Gather every line of the records below that contains the word "Introduction", and copy each of those lines out in full.

####

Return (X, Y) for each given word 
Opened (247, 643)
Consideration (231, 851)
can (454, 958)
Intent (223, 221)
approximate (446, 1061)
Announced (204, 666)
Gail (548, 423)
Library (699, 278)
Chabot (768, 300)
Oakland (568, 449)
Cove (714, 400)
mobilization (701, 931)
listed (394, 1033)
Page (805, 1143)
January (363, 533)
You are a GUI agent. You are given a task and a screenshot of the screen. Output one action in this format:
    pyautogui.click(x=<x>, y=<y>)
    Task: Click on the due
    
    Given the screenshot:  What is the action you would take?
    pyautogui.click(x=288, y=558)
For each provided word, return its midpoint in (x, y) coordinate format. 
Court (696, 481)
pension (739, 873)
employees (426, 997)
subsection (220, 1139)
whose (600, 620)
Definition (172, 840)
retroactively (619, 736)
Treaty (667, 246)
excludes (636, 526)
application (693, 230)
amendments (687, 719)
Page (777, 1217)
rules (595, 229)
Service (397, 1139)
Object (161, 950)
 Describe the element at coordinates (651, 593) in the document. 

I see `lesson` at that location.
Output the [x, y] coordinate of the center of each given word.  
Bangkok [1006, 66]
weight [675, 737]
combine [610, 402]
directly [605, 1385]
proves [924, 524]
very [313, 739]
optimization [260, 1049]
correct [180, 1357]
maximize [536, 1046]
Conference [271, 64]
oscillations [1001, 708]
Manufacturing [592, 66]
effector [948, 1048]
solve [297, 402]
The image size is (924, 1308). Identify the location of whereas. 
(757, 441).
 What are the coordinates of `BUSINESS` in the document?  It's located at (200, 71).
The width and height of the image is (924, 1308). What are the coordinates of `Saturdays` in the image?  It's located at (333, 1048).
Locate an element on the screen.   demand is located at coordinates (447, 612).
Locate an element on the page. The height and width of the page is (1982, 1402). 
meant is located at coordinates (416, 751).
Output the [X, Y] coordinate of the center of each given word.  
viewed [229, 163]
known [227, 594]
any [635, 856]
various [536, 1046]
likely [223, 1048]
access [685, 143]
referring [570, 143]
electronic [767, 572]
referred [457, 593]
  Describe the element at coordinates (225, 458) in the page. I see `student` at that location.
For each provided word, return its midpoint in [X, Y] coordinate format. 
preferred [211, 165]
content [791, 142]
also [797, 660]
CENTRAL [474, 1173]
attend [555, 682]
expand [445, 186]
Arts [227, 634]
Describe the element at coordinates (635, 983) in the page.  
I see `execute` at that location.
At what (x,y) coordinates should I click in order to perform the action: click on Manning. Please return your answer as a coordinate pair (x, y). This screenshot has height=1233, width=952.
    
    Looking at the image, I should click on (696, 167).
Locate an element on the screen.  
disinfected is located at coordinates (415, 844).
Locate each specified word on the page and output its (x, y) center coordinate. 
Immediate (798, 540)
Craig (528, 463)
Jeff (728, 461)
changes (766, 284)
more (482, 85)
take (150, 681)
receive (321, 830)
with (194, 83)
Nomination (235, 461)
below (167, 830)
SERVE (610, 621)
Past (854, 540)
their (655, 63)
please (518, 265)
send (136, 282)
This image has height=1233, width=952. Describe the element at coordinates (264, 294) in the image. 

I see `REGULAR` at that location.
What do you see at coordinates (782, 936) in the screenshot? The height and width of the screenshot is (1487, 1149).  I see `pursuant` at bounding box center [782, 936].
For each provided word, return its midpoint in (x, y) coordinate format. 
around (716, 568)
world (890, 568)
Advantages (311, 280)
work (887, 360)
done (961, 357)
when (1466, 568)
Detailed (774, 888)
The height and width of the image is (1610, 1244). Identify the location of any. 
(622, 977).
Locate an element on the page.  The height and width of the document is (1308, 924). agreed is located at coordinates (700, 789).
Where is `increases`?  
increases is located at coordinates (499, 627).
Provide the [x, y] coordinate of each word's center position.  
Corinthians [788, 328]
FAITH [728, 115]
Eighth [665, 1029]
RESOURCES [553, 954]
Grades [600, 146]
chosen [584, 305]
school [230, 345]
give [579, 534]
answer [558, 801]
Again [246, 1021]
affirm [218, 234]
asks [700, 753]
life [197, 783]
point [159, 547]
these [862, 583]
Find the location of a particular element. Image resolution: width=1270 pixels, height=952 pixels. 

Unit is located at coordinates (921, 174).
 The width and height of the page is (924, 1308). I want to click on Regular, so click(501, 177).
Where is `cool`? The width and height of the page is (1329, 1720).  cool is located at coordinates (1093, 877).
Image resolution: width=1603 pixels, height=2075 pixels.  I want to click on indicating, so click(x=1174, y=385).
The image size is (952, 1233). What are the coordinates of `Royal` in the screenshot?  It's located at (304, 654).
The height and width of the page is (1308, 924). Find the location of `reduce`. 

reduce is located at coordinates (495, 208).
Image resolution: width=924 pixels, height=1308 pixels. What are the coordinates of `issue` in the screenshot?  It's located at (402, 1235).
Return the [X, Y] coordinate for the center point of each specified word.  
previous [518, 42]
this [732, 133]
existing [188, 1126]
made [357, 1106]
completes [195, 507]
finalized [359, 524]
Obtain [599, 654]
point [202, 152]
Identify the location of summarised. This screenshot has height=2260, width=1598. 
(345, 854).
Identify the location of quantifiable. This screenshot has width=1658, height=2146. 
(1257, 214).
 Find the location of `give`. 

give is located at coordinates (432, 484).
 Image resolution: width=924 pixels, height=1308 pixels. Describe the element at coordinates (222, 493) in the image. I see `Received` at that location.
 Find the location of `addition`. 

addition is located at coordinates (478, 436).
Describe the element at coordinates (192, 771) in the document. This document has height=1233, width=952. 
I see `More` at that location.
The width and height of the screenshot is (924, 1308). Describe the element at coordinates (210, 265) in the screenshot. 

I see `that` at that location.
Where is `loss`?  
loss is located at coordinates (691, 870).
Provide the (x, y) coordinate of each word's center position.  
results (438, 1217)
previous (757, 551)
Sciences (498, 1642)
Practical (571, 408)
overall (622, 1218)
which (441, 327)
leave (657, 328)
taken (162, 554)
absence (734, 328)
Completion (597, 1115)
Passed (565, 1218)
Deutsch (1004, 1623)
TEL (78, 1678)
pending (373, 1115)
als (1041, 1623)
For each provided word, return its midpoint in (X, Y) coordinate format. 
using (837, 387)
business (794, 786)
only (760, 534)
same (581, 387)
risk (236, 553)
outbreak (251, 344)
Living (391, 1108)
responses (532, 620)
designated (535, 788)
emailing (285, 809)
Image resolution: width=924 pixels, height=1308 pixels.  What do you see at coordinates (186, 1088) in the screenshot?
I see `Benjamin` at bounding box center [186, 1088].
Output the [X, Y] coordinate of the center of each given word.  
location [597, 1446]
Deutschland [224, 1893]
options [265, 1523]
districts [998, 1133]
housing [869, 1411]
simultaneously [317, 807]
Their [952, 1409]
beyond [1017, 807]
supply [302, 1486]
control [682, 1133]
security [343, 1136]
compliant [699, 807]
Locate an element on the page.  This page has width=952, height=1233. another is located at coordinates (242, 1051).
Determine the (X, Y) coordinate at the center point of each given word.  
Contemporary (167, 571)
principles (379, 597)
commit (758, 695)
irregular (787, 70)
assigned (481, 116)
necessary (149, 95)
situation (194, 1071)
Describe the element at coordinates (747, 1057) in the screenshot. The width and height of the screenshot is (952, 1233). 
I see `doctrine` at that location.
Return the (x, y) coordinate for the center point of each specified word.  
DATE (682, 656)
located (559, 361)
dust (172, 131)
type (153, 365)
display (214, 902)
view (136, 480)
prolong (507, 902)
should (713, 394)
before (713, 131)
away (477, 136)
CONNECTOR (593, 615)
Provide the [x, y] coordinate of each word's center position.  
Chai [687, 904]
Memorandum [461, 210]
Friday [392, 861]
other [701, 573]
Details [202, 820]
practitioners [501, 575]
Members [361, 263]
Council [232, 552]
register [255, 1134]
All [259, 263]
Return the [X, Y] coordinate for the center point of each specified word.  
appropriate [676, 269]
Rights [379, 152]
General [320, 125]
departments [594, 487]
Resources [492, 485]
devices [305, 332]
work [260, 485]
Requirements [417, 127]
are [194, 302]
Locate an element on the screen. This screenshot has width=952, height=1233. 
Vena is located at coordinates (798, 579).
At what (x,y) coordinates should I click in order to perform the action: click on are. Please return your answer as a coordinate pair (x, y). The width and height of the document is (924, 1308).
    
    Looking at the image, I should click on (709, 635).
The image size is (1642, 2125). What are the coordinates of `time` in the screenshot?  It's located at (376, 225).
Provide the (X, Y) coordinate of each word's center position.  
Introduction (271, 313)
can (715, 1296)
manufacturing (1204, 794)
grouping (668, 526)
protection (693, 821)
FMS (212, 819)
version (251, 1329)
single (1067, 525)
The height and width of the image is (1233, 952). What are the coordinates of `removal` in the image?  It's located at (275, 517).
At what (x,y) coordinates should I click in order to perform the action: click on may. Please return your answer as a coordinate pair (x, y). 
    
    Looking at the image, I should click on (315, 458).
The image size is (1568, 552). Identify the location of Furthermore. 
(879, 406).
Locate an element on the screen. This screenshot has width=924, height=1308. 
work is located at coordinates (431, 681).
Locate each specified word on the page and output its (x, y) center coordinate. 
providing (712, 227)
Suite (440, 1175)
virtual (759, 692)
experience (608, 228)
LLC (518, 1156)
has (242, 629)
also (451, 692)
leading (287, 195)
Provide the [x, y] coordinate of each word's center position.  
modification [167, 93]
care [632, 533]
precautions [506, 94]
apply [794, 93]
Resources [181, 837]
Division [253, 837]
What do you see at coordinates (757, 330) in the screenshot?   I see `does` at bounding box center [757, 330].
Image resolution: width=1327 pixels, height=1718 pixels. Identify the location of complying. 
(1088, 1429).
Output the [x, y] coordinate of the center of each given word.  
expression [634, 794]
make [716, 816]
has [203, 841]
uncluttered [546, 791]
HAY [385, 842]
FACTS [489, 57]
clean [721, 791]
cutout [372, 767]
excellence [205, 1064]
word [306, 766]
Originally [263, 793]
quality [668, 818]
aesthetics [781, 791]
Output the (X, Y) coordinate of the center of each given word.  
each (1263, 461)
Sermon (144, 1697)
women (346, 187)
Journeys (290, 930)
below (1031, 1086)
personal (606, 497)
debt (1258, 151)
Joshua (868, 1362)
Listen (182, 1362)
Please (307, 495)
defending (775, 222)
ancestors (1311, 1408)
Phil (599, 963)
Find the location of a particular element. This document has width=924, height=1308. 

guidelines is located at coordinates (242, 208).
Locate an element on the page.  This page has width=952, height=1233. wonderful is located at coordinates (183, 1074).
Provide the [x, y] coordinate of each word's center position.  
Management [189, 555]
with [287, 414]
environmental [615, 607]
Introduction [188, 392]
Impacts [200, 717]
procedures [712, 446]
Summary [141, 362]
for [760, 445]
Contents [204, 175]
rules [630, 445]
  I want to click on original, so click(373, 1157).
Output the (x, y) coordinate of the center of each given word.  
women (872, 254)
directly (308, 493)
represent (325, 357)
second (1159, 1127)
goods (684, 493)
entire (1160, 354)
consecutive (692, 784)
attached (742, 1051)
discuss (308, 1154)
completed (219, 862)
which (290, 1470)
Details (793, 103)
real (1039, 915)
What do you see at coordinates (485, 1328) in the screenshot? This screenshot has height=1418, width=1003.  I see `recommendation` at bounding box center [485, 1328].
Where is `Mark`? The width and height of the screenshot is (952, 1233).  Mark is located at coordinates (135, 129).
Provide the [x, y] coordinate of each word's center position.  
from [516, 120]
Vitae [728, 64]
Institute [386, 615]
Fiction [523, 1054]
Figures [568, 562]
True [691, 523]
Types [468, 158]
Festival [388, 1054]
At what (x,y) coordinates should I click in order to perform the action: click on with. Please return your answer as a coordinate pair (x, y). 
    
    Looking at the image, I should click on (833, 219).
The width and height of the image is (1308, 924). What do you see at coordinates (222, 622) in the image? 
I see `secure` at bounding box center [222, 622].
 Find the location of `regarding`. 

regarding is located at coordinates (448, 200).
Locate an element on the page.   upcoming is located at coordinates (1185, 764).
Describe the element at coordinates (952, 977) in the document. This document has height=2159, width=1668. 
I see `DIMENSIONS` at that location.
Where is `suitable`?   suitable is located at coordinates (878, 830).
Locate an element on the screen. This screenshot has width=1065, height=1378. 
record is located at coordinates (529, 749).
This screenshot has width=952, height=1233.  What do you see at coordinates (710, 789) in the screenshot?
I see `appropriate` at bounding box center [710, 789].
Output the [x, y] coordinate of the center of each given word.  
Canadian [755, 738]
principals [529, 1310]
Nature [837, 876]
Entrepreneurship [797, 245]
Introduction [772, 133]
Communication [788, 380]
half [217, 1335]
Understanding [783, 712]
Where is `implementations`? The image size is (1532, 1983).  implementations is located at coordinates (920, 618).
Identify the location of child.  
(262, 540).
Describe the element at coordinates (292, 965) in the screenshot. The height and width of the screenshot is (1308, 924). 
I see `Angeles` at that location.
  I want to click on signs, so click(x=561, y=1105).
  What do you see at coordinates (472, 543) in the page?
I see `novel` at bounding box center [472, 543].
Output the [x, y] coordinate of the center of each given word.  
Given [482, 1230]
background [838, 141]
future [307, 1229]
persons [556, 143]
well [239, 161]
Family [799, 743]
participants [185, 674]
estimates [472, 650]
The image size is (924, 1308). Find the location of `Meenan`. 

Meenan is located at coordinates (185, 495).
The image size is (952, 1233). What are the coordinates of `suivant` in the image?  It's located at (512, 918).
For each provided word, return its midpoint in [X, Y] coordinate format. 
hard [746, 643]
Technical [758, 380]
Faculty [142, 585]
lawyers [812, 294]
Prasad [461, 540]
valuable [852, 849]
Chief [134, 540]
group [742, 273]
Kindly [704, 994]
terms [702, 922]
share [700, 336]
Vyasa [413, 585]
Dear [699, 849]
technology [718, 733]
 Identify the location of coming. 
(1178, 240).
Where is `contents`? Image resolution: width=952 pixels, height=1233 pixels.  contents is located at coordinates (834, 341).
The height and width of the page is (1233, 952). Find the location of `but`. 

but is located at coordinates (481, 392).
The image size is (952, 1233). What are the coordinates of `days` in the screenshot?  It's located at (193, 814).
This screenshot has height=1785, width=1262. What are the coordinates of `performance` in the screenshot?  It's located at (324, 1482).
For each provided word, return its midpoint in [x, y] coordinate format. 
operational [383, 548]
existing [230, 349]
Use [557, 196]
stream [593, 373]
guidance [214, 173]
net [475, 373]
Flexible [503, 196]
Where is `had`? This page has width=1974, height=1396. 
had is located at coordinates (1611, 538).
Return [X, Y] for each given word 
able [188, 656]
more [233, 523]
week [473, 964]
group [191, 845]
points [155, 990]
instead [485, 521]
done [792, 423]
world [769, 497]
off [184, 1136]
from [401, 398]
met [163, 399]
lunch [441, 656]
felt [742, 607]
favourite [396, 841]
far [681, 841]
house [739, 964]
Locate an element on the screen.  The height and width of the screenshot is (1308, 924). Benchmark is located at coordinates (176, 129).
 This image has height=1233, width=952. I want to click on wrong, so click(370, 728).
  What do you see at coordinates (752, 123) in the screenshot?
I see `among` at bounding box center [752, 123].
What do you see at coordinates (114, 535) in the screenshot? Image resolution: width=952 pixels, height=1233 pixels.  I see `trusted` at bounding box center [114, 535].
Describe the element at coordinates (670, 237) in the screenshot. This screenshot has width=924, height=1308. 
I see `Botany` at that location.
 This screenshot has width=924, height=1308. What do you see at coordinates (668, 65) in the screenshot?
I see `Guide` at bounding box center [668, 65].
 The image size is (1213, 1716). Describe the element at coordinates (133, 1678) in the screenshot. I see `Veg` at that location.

####

**Solution to this exercise**
Introduction (271, 313)
Introduction [188, 392]
Introduction [772, 133]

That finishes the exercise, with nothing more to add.